Figure 2. Immunolocalization of CVAK104.

A) HeLa cells were either treated with siRNA against CVAK104 or untreated (control), then mixed and labelled with anti-CVAK104 antibody. Asterisks indicate CVAK104-depleted cells. Scale bar: 10 μm. B–D) Double labelling for CVAK104 and coat proteins. B) HeLa cells were double labelled for CVAK104 and CHC. The two patterns show significant colocalization. C) HeLa cells were double labelled for CVAK104 and AP-1 γ. Again the two patterns show significant colocalization. D) HeLa cells were double labelled for CVAK104 and AP-2 α. The two patterns show no significant colocalization. Scale bars: 5 μm. E) HeLa cells were treated with BFA (20 μg/mL) for 5 minutes at 37 °C or treated with medium only (control), and labelled with anti-CVAK104 antibody. Upon BFA treatment, CVAK104 loses its membrane association and becomes largely cytosolic. Scale bars: 10 μm. CHC, clathrin heavy chain. Arrowheads indicate areas of colocalisation.

Figure 3. Live-cell imaging of tagged CVAK104 constructs.

A and B) CVAK104 was tagged with GFP at the C-terminus and transiently expressed in HeLa cells. A) In control cells, CVAK104-GFP is present in small and highly mobile compartments. B) In clathrin-depleted cells, CVAK104-GFP is more cytosolic but also labels largely immobile vesicular compartments as well as mobile tubular structures (white arrows). C and D) The N-terminal kinase-like domain of CVAK104 was tagged with YFP and transiently expressed in HeLa cells. C) In control cells, the construct localizes to mobile tubular and vesicular structures.
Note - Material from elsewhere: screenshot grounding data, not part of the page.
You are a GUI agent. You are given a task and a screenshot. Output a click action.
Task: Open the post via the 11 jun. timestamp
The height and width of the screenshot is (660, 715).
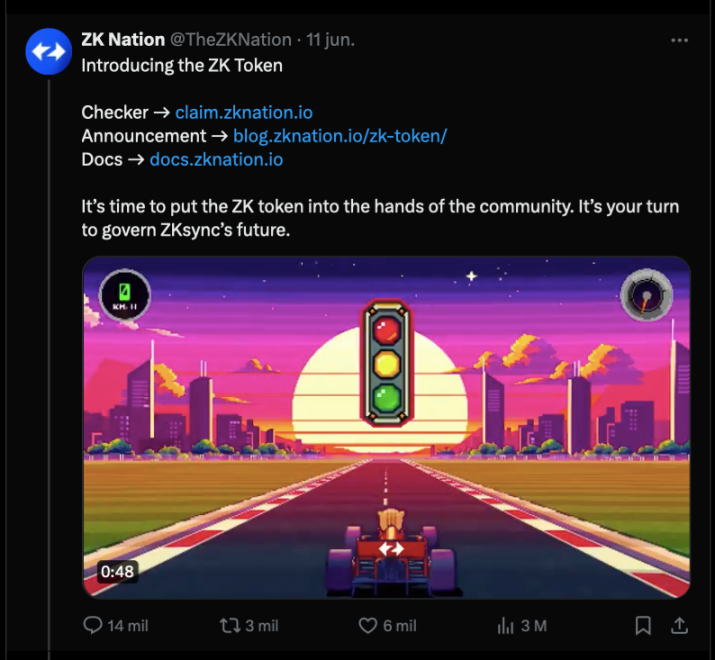pos(330,41)
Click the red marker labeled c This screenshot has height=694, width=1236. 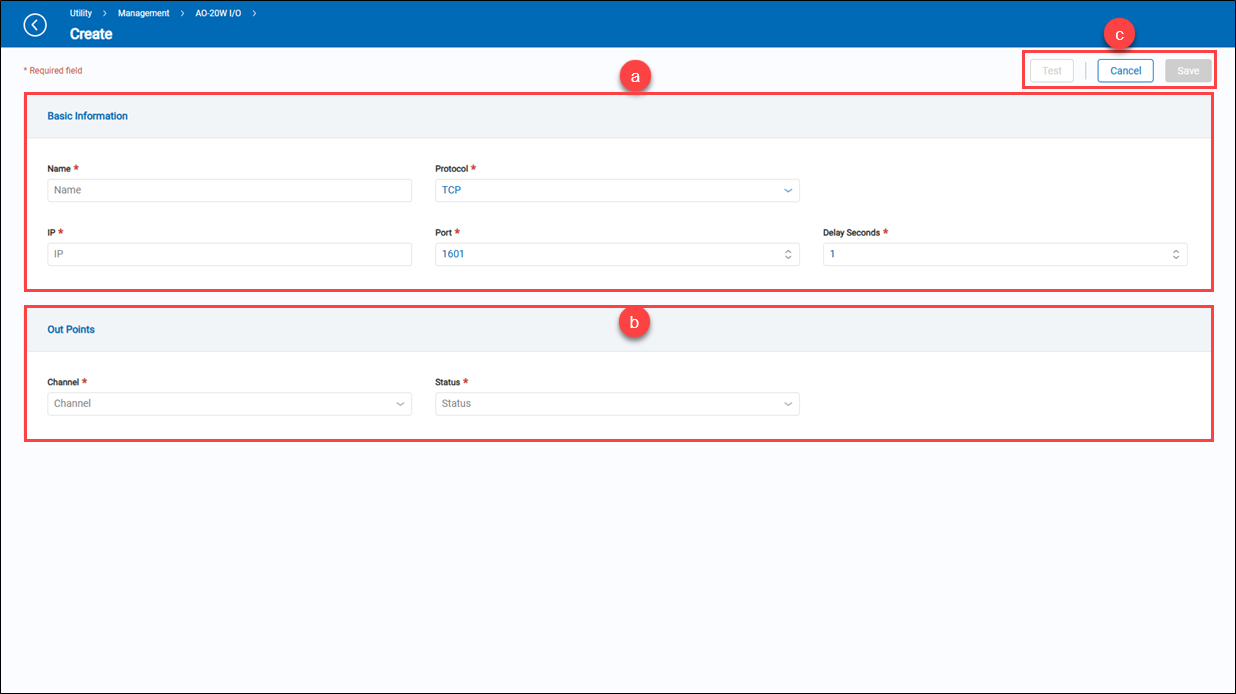tap(1119, 35)
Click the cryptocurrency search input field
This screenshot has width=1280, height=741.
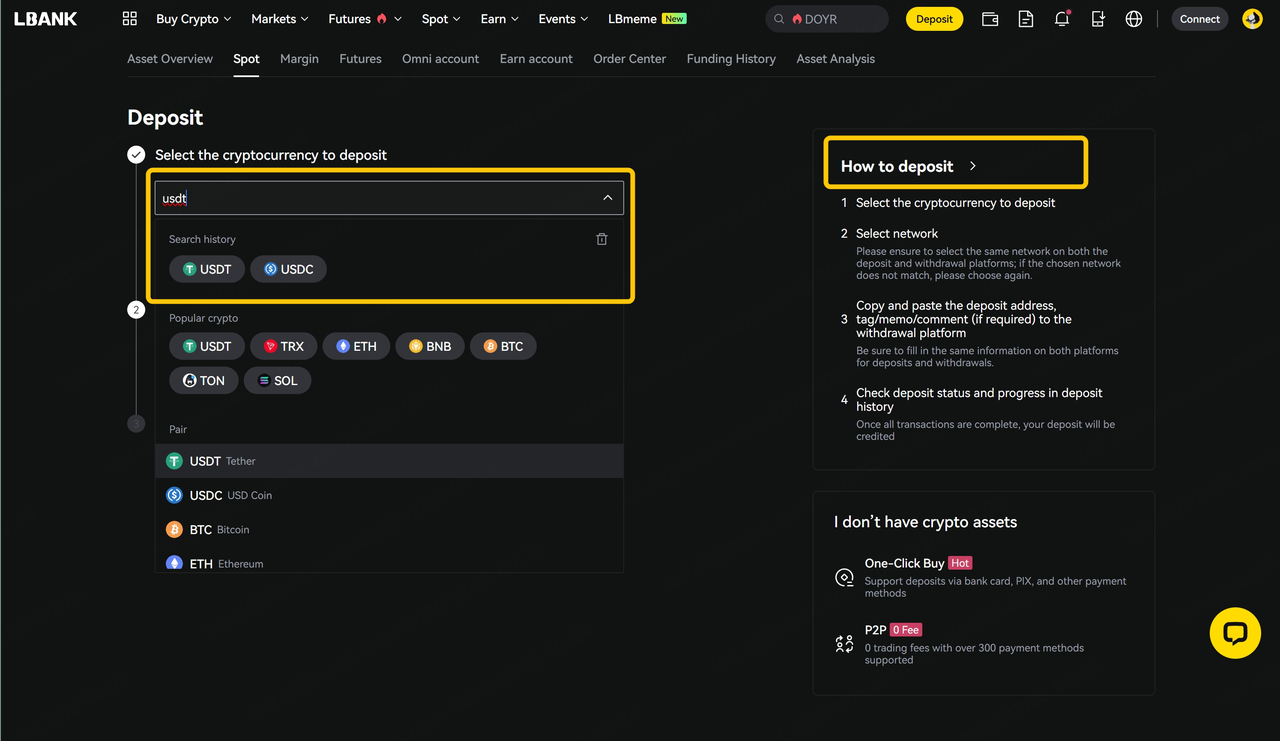[x=380, y=198]
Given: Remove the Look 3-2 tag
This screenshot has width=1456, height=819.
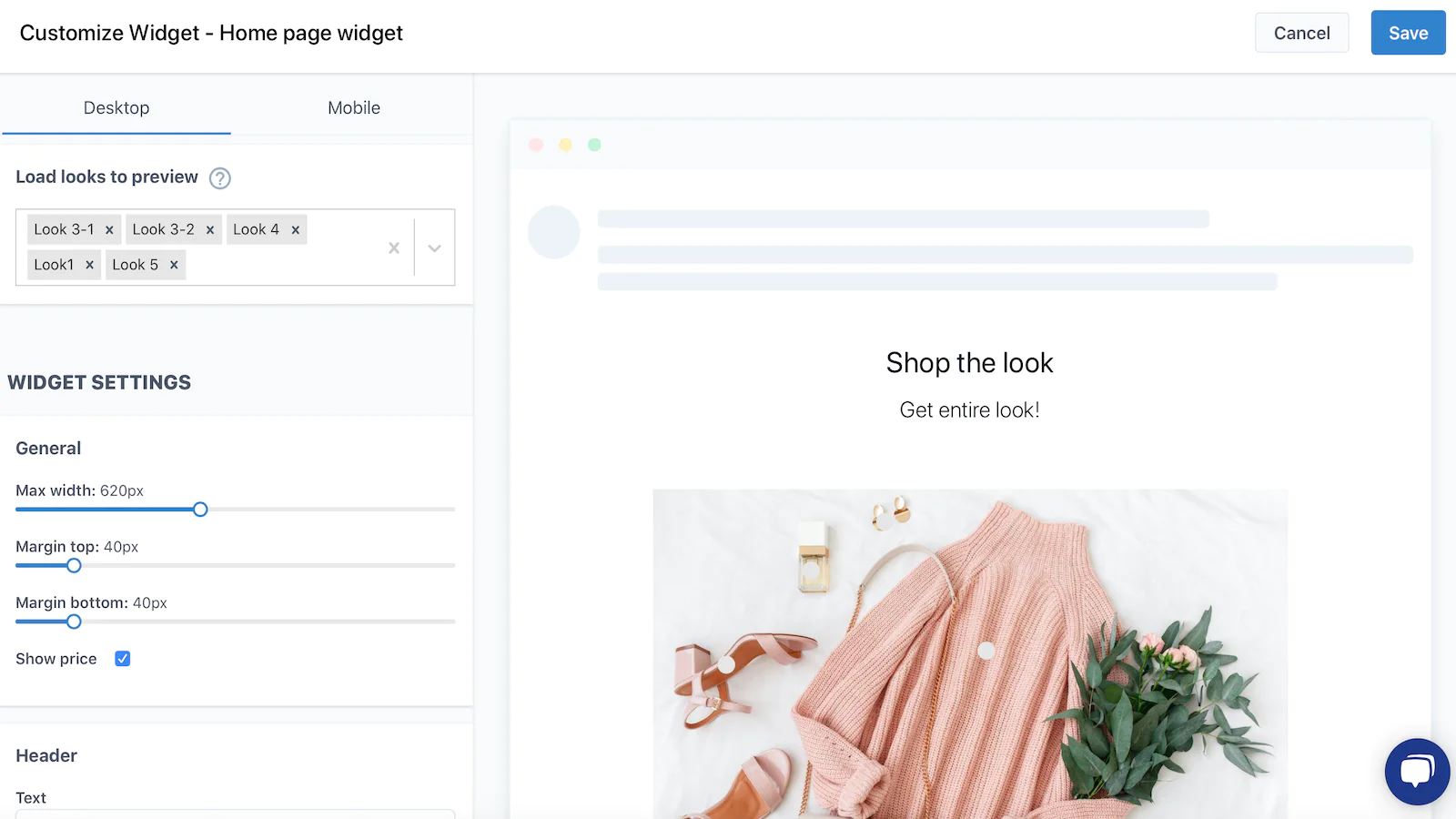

D) In clathrin-depleted cells, the construct localizes mainly to tubular mobile structures. E) CVAK104-GFP was transiently expressed in HeLa cells. Cells were allowed to endocytose pre-bound Alexa Fluor-labelled transferrin, and imaged either ∼1, ∼10 or ∼60 minutes after beginning of uptake by spinning-disk confocal microscopy. Frequent colocalization (white arrows) can be observed at early, but not at late stages of the experiment. Time-points 1 and 10 minutes show images of the same cell, taken from a continuous movie (Video S5). Representative still images are shown here; the corresponding movies are available as Videos S1–S6 (online supplemental material). Scale bars: 10 μm.

Figure 4. CVAK104 kd results in specific depletion of syntaxin 8 and vti1b from CCVs.
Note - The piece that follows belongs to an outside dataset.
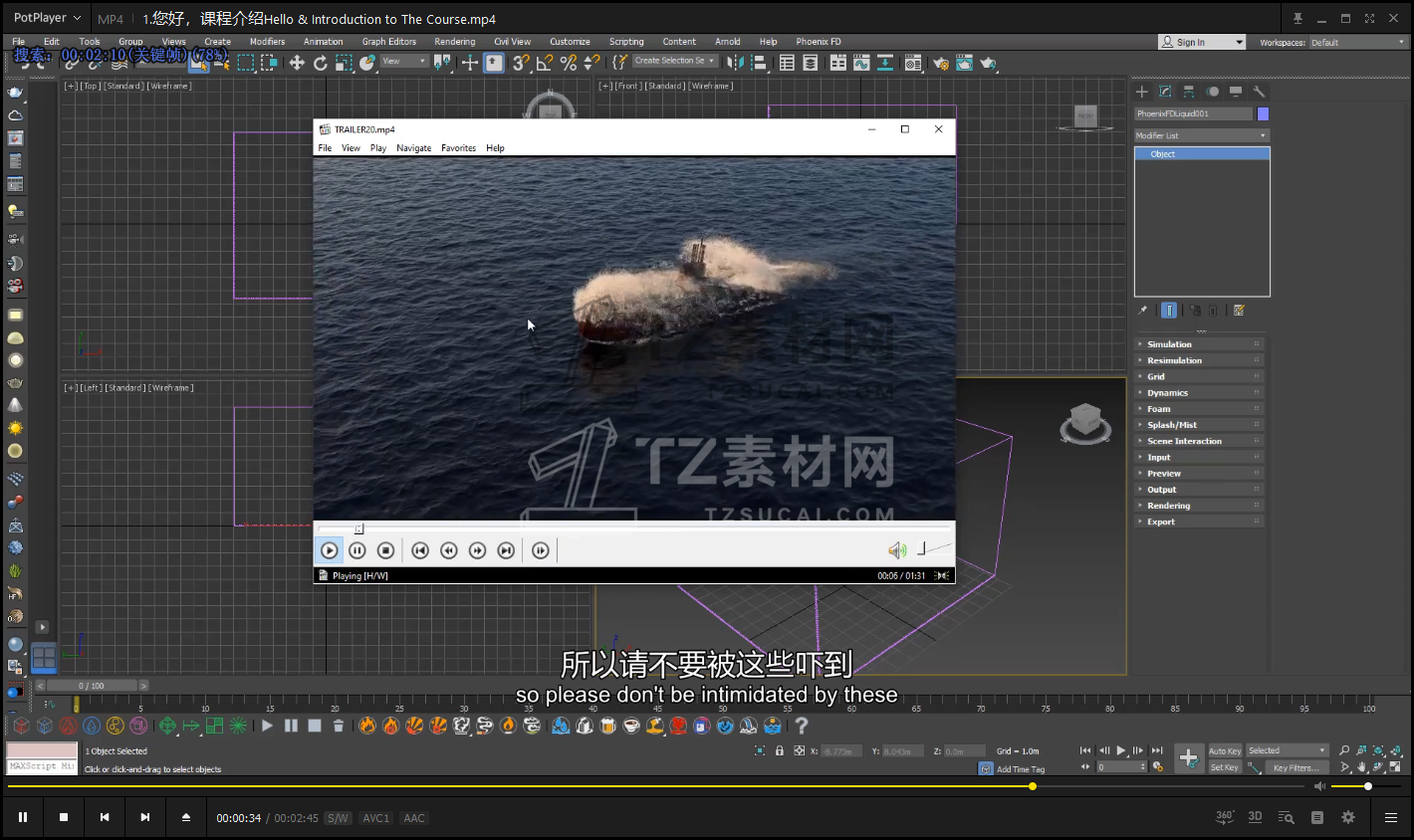Toggle Show End Result in modifier stack
Viewport: 1414px width, 840px height.
click(x=1170, y=311)
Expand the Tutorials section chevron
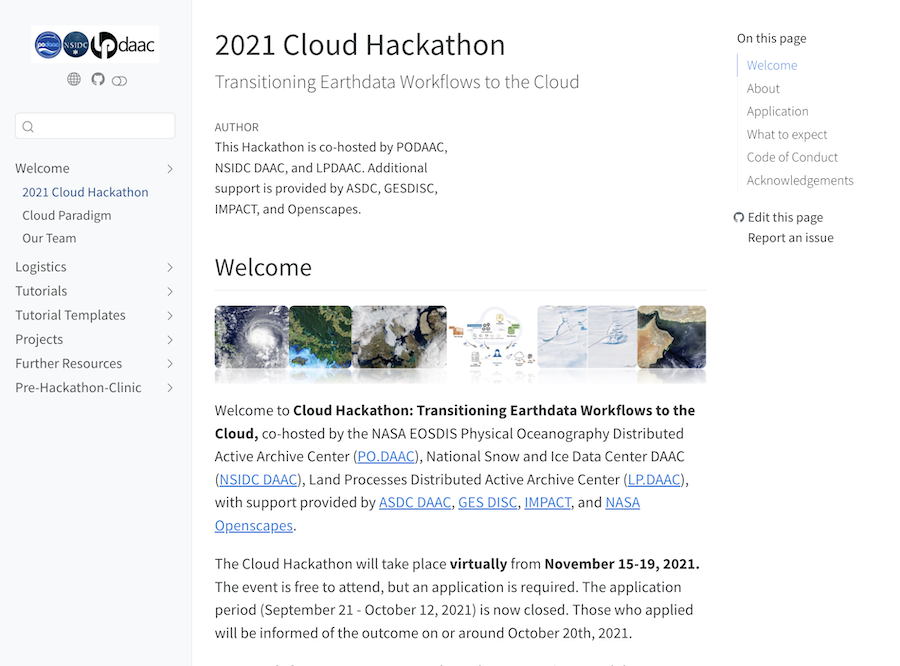The image size is (900, 666). pos(170,291)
Cell homogenates and CCV fractions were prepared from control and siRNA-treated cells and analysed by Western blot. CVAK kd1 and CVAK kd2 denote samples from two independent kd experiments. Approximately 10 μg protein of whole cell lysates or 2.5 μg of CCV fractions were loaded in each lane. Although the four SNAREs, syntaxin 7, syntaxin 8, vti1a, and vti1b, are all sorted by clathrin, only syntaxin 8 and vti1b are depleted from CCVs in a CVAK104 kd. CHC, clathrin heavy chain; kd, knockdown.

Figure 5. CVAK104 interacts with clathrin, AP-1 and epsinR.
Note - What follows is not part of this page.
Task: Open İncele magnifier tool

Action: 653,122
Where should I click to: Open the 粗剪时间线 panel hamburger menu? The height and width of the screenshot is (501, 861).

HeLa cells were extracted with 1% digitonin and immunoprecipitated with an antibody against CVAK104 in conjunction with protein A linked to Sepharose beads, or with protein A beads only (control). Immunoprecipitates were analysed by Western blot. CHC, clathrin heavy chain.

Figure 6. CVAK104 knockdown and rescue in Xenopus.

A) Fertilized X. tropicalis eggs were injected with a control MO (panels 1 and 5) or a MO against CVAK104 (panels 2 and 6) at the one-cell stage and imaged either 24 h or 48 h post-fertilization. To rescue the knockdown phenotype, fertilized eggs were injected with anti-CVAK104 MO + mRNA encoding human CVAK104-myc (panels 3 and 7), then imaged either 24 h or 48 h post-fertilization. Expression of human CVAK104-myc resulted in high levels of rescue both at tailbud and tadpole stages. Expression of human CVAK104-myc alone had no apparent detrimental effects (panels 4 and 8). B) Western blots of extracts from 24 h embryos were probed with anti-myc antibody. AP-2 μ2 was included as a loading control. Human CVAK104-myc was detectable in embryos that had been injected with mRNA. C) Fertilized eggs were injected with either a control MO, a MO against AP-2 μ2, or a MO against AP-1 μ1A, then imaged either 24 h or 48 h post-fertilization. Both knockdowns cause severe phenotypes, but the AP-1 knockdown phenotype is more similar to the CVAK104 knockdown phenotype.